**Work task**
How many lines in these records hold the string "screenshot"? State only that number.

[Stored items]

○ ○ ○

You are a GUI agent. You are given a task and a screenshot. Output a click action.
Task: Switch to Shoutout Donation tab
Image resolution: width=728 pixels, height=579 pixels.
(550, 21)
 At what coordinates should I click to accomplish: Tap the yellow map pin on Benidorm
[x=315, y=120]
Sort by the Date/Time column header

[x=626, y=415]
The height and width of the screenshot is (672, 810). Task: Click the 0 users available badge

○ ○ ○

**Task output**
2